Both continued to tell me that they planned to die in their home. As their daughter who lived 1800 miles away, I experienced despair, concern, and frustration with their lack of a plan. My sister who lived near them was witnessing erratic driving, and significant memory loss and was called several times by my mother to look for our stepdad in a Walmart parking lot because he sometimes fell asleep in the car - 110 degrees outside! They denied any problems with driving and insisted they were fine.
In the fall of 2021, my mother had a series of strokes and eventually returned home to die under hospice care. A month after my mom died, my stepfather fell outside and was unconscious for an unknown length of time until his neighbor found him. Six weeks later, his medical team said he could no longer drive or live on his own. We had no access or finances for a full-time caregiver and he refused to consider assisted living so he moved to the East Coast to live with his daughter. He is miserable there but it was the only option he had.
Sue, I can imagine how stressful this time was for you. While I am not looking for a culprit, one can easily see in retrospect that all of the issues of aging are nearly totally ignored in this country. At least for anyone with limited funds, which is most of the population. We need more education.

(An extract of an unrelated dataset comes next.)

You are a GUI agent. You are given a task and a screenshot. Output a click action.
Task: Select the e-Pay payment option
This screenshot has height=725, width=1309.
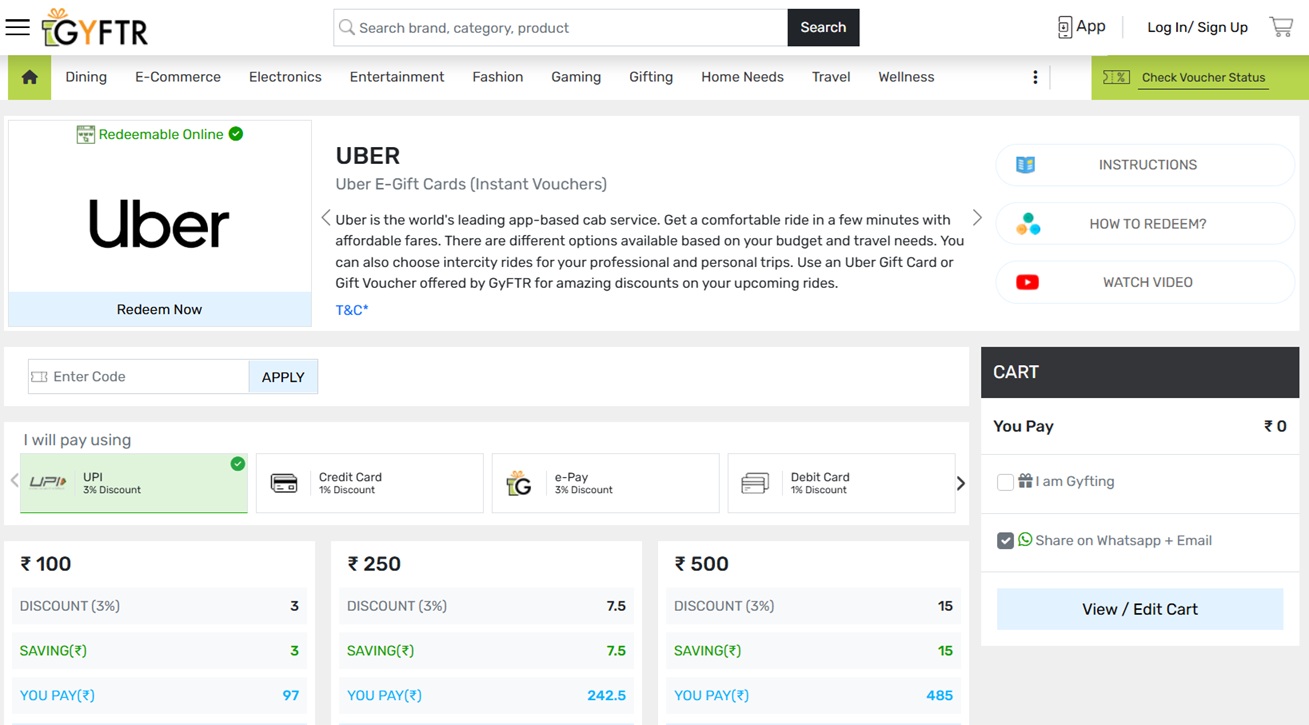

Think about dementia as an example. Where is the formal education about dementia in our society? Who is teaching young people as well as adults about the various ways that the different types of dementia develops and what it is like for the person who has it. We have 100s of thousands of people living on their own in this country who have dementia, and no one is talking about how to interact with them, much less to consider that a person may have dementia, say at the checkout counter or crossing the street, as an examples. I think of the bus driver having to leave a person, that maybe should not be left on his or her own at a bus stop. Dementia is a difficult topic, but ignoring it is not the answer.
I was lucky in that, while both of my parents needed 24/7 in their later years, they mostly were happy and rather easy to care for. This is not true of all people who have dementia. Family members can be oblivious to what is really going on. We were lucky to have some excellent caregivers. Though I could only afford to have them stay with dad for one overnight a week, I really lucked out in finding a good service. Two of these caregivers were wonderful and helped me, as much as they helped my dad! They taught me things like agreeing with him on almost any and everything when he brought up a difficult topic, like buying a new car. This topic always scared me. The caregivers helped me see that he would soon forget about anything we said, if I agreed with him. So, when he brought the topic up, I would ask what type of car he wanted, or what color? Soon we would move on to some other topic. It was like magic! Of course we would repeat this scenario many, many times but at least neither he or I would be left feeling worried or angry. The caregivers also taught me to drop the word 'remember' when talking with either of my parents. On the other hand, I needed to 'remember' that it was not their fault that they could not remember that they were repeating a conversation we had just had a short time earlier or, the name of the lady who lived next door. In a very real way, it helped to think of talking with a toddler who might not be able to remember such things. The caregivers assured me that difficulties between siblings was very common. And also, that caregiving by a family member was often more difficult, than for an outsider. We family members have soooo many buttons to be pushed, leading to hurt feelings and worse. And it is so hard to keep up to speed on how your parents are changing right before your eyes. This is just some of what I had to learn along the way of caring for my parents.